▸ **TASK DETAILS**
According to the sleep apnea case text, what did the echocardiography in April 2016 show?

▸ **TEXT**
In April 2016, severe OSA persists with AHI 76/h, oxigen desaturation index (ODI) 81/h, average nocturnal SaO₂ 89%, BMI 36 kg/m². The echocardiography reveals moderate pulmonary hypertension (systolic pulmonary arterial pressure ~53 mm Hg).

The patient was readmitted in March 2017 for dyspnea at minimal effort, SaO₂ 88%–89% in room air, bilateral peripheral edema, hypoxemia (PaO₂ 51 mm Hg), and without hypercapnia (PaCO₂ 43.5 mm Hg). Pulmonary function tests revealed moderate mixed respiratory dysfunction with FEV₁ at 52.1% of predicted values, FVC at 70%, FEV₁/FVC 64.6%, and transfer factor of the lung for carbon monoxide (TLCO) slightly decreased (67% of predicted value). A cardiorespiratory polygraphic recording showed severe OSA (AHI 96.9/h) with ODI 116/h, lowest SaO₂ 55%, and average SaO₂ 84%. The BMI was 42 kg/², so we can notice worsening of sleep apnea as a consequence of weight gain. The patient was treated with CPAP, oxygen therapy, bronchodilators, diuretics, with clinical improvement.

We presented a young patient diagnosed with severe OSA associated with obesity and secondary alveolar hypoventilation, with repeated cardiorespiratory decompensations with hypercapnic respiratory failure and congestive heart failure with hydrosaline retention, induced by a tracheobronchial viral infection and/or non-compliance with the prescribed CPAP therapy and dietetic regimen.

▸ **DATA SECTION**
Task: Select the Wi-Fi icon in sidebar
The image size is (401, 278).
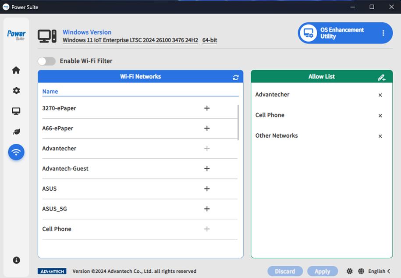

▸ **RESPONSE AREA**
Moderate pulmonary hypertension, with a systolic pulmonary arterial pressure of about 53 mm Hg.